I stubbornly hold up my point-and-shoot film camera purchased off eBay for $3 years ago and say, “No, not everything.” And then, rather gratuitously add, “Film was good enough for Ansel Adams.”


This day, when I should be admiring big red rocks in five national parks that dominate Southern Utah, I spend far too much time stopping at combo service station and souvenir shops trying to find a roll of film. I’ll admit that at some point I began perversely enjoying the reaction to my quest.


Young clerks all but sneer. Older clerks usually admit that somewhere they, too, still hoard a film camera. But, one says, “The purchase-by date on film passes before we can sell it.”


That’s when I remember Mister P.C. Burnett and his ammunition-box story. Mister Burnett was my college photojournalism instructor — not to mention my teacher for about six other journalism classes at Auburn.


The department during my era only had two professors. Size didn’t matter. Both Mister Burnett and Mister Mickey Logue were seasoned newspaper men who recognized a news story when it bit them in the press pass, and they respected deadlines. They taught us to do the same.


Mister Burnett had a story about finding a roll of film in a World War II ammunition box where it had been forgotten for a couple of decades or longer. He processed it and printed the photographs as if the film had been exposed the day before. He was making a point about the long shelf life of film — forever, if you keep it cool.


At the national-park store I finally locate and buy a few rolls of film. I now am free to shoot the Court of the Patriarchs, the Temple of Sinawava, The Grotto and a distant condor with my Fuji autofocus camera. The children in my life often ask to use it because it’s such an antiquated novelty.

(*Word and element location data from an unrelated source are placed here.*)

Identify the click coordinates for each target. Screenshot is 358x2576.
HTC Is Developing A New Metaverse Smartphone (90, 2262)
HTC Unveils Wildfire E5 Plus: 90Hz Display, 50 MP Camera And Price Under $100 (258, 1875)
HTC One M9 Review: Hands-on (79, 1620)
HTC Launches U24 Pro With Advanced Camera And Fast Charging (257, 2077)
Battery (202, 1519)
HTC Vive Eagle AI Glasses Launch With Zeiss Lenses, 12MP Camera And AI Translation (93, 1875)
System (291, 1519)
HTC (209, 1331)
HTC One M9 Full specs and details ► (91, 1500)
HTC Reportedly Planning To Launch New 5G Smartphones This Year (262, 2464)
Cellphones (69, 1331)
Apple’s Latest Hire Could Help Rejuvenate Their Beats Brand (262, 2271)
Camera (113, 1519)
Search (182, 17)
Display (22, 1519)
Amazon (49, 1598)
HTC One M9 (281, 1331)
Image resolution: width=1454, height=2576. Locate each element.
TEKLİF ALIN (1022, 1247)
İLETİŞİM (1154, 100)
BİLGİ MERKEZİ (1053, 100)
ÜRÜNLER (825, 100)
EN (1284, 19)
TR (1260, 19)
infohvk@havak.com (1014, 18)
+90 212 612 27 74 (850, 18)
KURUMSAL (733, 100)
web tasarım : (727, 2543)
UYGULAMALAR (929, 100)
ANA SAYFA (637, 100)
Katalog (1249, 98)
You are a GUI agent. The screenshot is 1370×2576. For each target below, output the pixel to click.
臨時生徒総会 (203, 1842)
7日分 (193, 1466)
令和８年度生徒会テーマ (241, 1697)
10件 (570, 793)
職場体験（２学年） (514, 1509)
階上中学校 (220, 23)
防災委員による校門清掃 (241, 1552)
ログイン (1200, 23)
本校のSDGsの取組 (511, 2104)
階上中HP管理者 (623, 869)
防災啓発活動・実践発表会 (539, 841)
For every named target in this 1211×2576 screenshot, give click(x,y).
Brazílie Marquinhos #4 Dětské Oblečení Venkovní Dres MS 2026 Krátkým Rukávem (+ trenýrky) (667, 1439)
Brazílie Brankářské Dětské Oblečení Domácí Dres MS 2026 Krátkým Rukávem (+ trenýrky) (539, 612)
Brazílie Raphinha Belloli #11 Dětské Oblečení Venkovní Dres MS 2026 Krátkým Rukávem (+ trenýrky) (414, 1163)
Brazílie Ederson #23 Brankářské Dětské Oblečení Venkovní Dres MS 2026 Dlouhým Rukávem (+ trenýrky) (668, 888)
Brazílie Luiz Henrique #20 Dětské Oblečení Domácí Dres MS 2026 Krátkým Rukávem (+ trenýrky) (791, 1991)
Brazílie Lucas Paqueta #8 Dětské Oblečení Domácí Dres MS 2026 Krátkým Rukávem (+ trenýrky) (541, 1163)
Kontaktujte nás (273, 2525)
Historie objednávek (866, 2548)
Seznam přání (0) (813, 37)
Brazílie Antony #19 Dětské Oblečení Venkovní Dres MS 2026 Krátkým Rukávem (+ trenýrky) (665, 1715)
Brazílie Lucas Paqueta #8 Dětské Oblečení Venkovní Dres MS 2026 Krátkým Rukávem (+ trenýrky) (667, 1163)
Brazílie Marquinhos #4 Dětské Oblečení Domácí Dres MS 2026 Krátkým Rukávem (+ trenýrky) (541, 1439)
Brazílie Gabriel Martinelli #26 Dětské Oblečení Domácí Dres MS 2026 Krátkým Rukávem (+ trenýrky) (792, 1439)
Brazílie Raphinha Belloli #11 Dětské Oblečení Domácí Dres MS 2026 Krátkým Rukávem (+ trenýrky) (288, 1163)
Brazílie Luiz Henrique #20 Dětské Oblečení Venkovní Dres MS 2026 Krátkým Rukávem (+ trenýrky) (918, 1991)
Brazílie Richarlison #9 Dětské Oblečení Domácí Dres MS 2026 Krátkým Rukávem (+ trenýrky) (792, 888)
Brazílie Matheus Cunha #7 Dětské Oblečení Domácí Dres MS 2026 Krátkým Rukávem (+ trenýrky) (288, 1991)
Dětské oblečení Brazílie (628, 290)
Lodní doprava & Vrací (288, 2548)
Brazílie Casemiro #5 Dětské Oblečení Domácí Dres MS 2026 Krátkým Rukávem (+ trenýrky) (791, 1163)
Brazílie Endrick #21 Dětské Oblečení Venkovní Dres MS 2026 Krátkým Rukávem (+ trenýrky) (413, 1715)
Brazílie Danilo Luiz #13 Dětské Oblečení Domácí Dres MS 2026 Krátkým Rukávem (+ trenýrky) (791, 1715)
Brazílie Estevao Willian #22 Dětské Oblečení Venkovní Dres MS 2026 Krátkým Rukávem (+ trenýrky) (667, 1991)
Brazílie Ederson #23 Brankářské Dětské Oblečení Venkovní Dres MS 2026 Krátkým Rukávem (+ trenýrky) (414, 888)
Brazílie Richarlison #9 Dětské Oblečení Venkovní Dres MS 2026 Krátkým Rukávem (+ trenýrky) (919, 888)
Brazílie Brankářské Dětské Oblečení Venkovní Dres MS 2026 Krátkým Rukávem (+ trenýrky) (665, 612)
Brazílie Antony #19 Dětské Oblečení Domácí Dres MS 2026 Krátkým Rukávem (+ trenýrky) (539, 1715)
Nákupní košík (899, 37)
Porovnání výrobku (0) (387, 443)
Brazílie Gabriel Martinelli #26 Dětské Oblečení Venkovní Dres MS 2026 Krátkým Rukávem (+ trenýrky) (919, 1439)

I wish they could see the twin-lens reflex cameras we checked out for our photo journalism class projects.


Mister Burnett is dead now, no longer advising his students to have their wedding photographs shot in black and white so they won’t fade, or teaching greenhorns how to write an obituary — “All deaths are sudden; ‘sudden death’ is a redundancy.”


What would he think of the dearth of film in stores, and the relatively new practice of paying for obituaries that can say anything the customer wants them to say? In the 1970s we thought him old-fashioned, of course. Maybe so, but turns out he was right about those color shots that faded even quicker than the marriages. And most of us have seen firsthand by now that all deaths are sudden.


Hoodoos, spires, arches, monoliths and rocks balanced precariously on one another — magnificent scenes created by 100 million years of natural erosion — all lend perspective to what’s around to stay and what’s but a blip on the radar, including us.


I put film on a par with the Skyline Arch.